**Task prompt:** Print, exactly and completely, the data that appears below.

▶

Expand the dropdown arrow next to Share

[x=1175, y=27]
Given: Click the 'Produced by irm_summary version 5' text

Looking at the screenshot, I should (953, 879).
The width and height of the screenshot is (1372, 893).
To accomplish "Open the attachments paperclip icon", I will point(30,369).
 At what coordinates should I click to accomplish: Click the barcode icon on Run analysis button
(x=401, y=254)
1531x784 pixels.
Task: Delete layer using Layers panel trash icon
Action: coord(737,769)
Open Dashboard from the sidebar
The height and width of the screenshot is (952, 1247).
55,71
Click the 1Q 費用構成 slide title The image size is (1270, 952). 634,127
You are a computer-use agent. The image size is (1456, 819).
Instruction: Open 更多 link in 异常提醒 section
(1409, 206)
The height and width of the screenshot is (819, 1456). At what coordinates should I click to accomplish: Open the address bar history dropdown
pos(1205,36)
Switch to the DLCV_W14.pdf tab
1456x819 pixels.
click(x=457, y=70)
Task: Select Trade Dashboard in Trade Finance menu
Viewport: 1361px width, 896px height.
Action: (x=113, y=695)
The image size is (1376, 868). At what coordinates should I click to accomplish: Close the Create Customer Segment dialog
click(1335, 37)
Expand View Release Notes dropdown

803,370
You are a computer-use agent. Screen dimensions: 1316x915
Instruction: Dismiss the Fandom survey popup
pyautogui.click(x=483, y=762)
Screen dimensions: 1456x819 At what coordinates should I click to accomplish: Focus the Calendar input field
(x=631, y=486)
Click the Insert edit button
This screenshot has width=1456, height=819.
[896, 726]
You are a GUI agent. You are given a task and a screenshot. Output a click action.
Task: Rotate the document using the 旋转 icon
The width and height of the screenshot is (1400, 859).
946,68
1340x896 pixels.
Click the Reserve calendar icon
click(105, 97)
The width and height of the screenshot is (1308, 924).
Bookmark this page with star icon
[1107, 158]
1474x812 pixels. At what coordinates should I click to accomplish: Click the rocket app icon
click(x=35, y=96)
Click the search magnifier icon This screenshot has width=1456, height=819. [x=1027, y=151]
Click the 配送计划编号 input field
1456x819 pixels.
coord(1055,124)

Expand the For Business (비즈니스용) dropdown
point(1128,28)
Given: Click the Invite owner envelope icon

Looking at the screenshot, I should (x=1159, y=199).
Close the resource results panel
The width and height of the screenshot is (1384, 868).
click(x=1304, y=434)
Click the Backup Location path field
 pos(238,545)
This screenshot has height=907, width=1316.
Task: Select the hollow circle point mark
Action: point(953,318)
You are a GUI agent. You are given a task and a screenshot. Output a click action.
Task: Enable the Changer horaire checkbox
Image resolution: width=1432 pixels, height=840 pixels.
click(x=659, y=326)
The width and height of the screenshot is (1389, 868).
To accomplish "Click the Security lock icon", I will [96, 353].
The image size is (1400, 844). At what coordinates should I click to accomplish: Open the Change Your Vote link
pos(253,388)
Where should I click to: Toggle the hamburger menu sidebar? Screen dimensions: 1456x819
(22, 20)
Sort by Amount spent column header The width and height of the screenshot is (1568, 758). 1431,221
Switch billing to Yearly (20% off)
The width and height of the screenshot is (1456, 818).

◀

**Reply to the exercise:**
Expand the dropdown arrow next to Share

[x=1175, y=27]
Given: Click the 'Produced by irm_summary version 5' text

Looking at the screenshot, I should (953, 879).
The width and height of the screenshot is (1372, 893).
To accomplish "Open the attachments paperclip icon", I will point(30,369).
 At what coordinates should I click to accomplish: Click the barcode icon on Run analysis button
(x=401, y=254)
1531x784 pixels.
Task: Delete layer using Layers panel trash icon
Action: coord(737,769)
Open Dashboard from the sidebar
The height and width of the screenshot is (952, 1247).
55,71
Click the 1Q 費用構成 slide title The image size is (1270, 952). 634,127
You are a computer-use agent. The image size is (1456, 819).
Instruction: Open 更多 link in 异常提醒 section
(1409, 206)
The height and width of the screenshot is (819, 1456). At what coordinates should I click to accomplish: Open the address bar history dropdown
pos(1205,36)
Switch to the DLCV_W14.pdf tab
1456x819 pixels.
click(x=457, y=70)
Task: Select Trade Dashboard in Trade Finance menu
Viewport: 1361px width, 896px height.
Action: (x=113, y=695)
The image size is (1376, 868). At what coordinates should I click to accomplish: Close the Create Customer Segment dialog
click(1335, 37)
Expand View Release Notes dropdown

803,370
You are a computer-use agent. Screen dimensions: 1316x915
Instruction: Dismiss the Fandom survey popup
pyautogui.click(x=483, y=762)
Screen dimensions: 1456x819 At what coordinates should I click to accomplish: Focus the Calendar input field
(x=631, y=486)
Click the Insert edit button
This screenshot has width=1456, height=819.
[896, 726]
You are a GUI agent. You are given a task and a screenshot. Output a click action.
Task: Rotate the document using the 旋转 icon
The width and height of the screenshot is (1400, 859).
946,68
1340x896 pixels.
Click the Reserve calendar icon
click(105, 97)
The width and height of the screenshot is (1308, 924).
Bookmark this page with star icon
[1107, 158]
1474x812 pixels. At what coordinates should I click to accomplish: Click the rocket app icon
click(x=35, y=96)
Click the search magnifier icon This screenshot has width=1456, height=819. [x=1027, y=151]
Click the 配送计划编号 input field
1456x819 pixels.
coord(1055,124)

Expand the For Business (비즈니스용) dropdown
point(1128,28)
Given: Click the Invite owner envelope icon

Looking at the screenshot, I should (x=1159, y=199).
Close the resource results panel
The width and height of the screenshot is (1384, 868).
click(x=1304, y=434)
Click the Backup Location path field
 pos(238,545)
This screenshot has height=907, width=1316.
Task: Select the hollow circle point mark
Action: point(953,318)
You are a GUI agent. You are given a task and a screenshot. Output a click action.
Task: Enable the Changer horaire checkbox
Image resolution: width=1432 pixels, height=840 pixels.
click(x=659, y=326)
The width and height of the screenshot is (1389, 868).
To accomplish "Click the Security lock icon", I will [96, 353].
The image size is (1400, 844). At what coordinates should I click to accomplish: Open the Change Your Vote link
pos(253,388)
Where should I click to: Toggle the hamburger menu sidebar? Screen dimensions: 1456x819
(22, 20)
Sort by Amount spent column header The width and height of the screenshot is (1568, 758). 1431,221
Switch billing to Yearly (20% off)
The width and height of the screenshot is (1456, 818).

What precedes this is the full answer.